Paying to Get a Shot

US leaders had few qualms paying retail workers and other customer-facing employees to get inoculated. Millions of office dwellers want to know if they’re getting money, too.

When the COVID-19 vaccines first arrived in January, a select group of US companies used one particular tactic to encourage their cashiers, grocery stockers, flight attendants, and a multitude of other customer-facing employees to get inoculated: pay them. For a variety of reasons, leaders felt they didn’t have a choice.

But now, as the vaccines become widely available in the United States, leaders have to decide whether to offer similar benefits to the tens of millions of employees who would normally be working in an office. The issue has become particularly acute over the past few days as several large corporations and New York City announced that they would be reopening their workplaces. “It’s conflicted: employers who mandate a vaccine versus those who incentivize it,” says Brian Bloom, Korn Ferry’s vice president of global benefits.

Korn Ferry canvassed almost three dozen chief human resources officers this week asking about their plans. About half of the executives said they weren’t going to use incentives to encourage people to get inoculated, while the rest said either they would pay a small amount or they hadn't made a decision yet. "The biggest concern is what to do about people who decide not to get vaccinated," says Ron Porter, a Korn Ferry senior client partner and co-leader of the firm’s Human Resources Center of Expertise, who conducted the survey. "It's a personal choice."

That said, CEOs overwhelmingly want employees vaccinated, and 72% of current and recent CEOs of major companies were open to mandates, according to a poll by the Yale Chief Executive Leadership Institute. Still, few companies other than healthcare providers have actually made getting inoculated mandatory. It’s usually legal for a company to require that an employee get vaccinated. However, experts say there’s enough legal gray area for some companies to shy away from ordering employees to get the shots. “If a company mandates a vaccination and something goes wrong, are they liable?” Bloom asks.

At least in the United States, the COVID-19 landscape has changed considerably over the last several weeks. Vaccines were in limited supply earlier this year, signing up for an appointment was often difficult, and early patients had to wait for hours in line. At the same time, even though many customer-facing workers had early access to the vaccine, there was a healthy dose of skepticism about getting inoculated. When the Kaiser Family Foundation conducted a survey in January, 31% of Americans said they wanted to wait and see how the vaccine was working before they’d take it themselves, and 13% said they wouldn’t get it under any circumstances. A portion of underrepresented groups, who make up a large percentage of cashiers, hotel workers, and other customer-facing employees, are skeptical of the healthcare system in general.

Experts say it made sense that retailers, airlines, and other companies added incentives to get vaccinated. Indeed, when Korn Ferry surveyed more than 50 major US retailers in February, nearly half planned to offer incentives to those who would get the vaccine. Retail workers, hotel concierges, farmworkers, food production workers, and others never got an opportunity to work remotely, and many of their jobs put them in close contact with the general public. Many leaders felt they didn’t have a choice. The faster their employees felt safer and healthier at work, the lower the chances of employees missing work because they caught COVID-19 or inadvertently transmitting the virus to customers.

The incentives weren’t particularly lavish. Some firms offered $50; others gave paid time off for getting the vaccine. “The objective is to make sure that employees don’t lose pay for taking time off to get the shot,” says Craig Rowley, a Korn Ferry senior client partner who works with retailers. One California agriculture firm, however, which had an employee base without much access to healthcare, offered $500 to each employee to get vaccinated.

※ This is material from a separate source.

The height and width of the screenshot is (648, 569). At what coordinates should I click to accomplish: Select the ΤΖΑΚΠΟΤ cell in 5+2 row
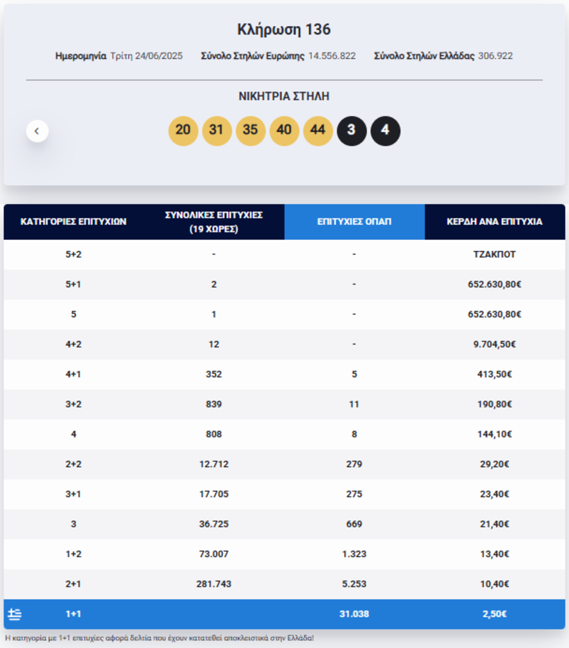(x=495, y=254)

Now, however, there’s enough supply that several states have made the vaccine available to any adult, and the federal government estimates that all adults nationwide will be eligible sometime next month. It’s doesn’t have to be an all-day affair, either. While there are still long wait times at state-run testing facilities, an increasing number of doctor’s offices and retail pharmacies are providing the vaccine, getting patients in and out in less than half an hour.

That skepticism has diminished, too. This week, when the Kaiser Family Foundation released its March survey, about half the people who said they would take a wait-and-see approach now say they either got vaccinated already or want to get shot right away.

Some companies have already made the choice. “For management and corporate employees who are paid a salary, most retailers are not paying for taking the shot but are giving them time off to go and get the shot and still get paid,” Rowley says. Bloom suggests that for companies considering offering incentives, paid time off to get the shot seems to make sense. “It makes more sense than giving cash,” he says. At the same time, the cost per employee could diminish with each passing week as the vaccine supplies increase and more providers offer inoculations.

Some firms may give benefits without making a big statement about it, Porter says. If a worker tells their boss they have an appointment to get inoculated, many managers might tell the employee to take the rest of the afternoon off without penalty. “Let the local managers handle it,” Porter says of those efforts.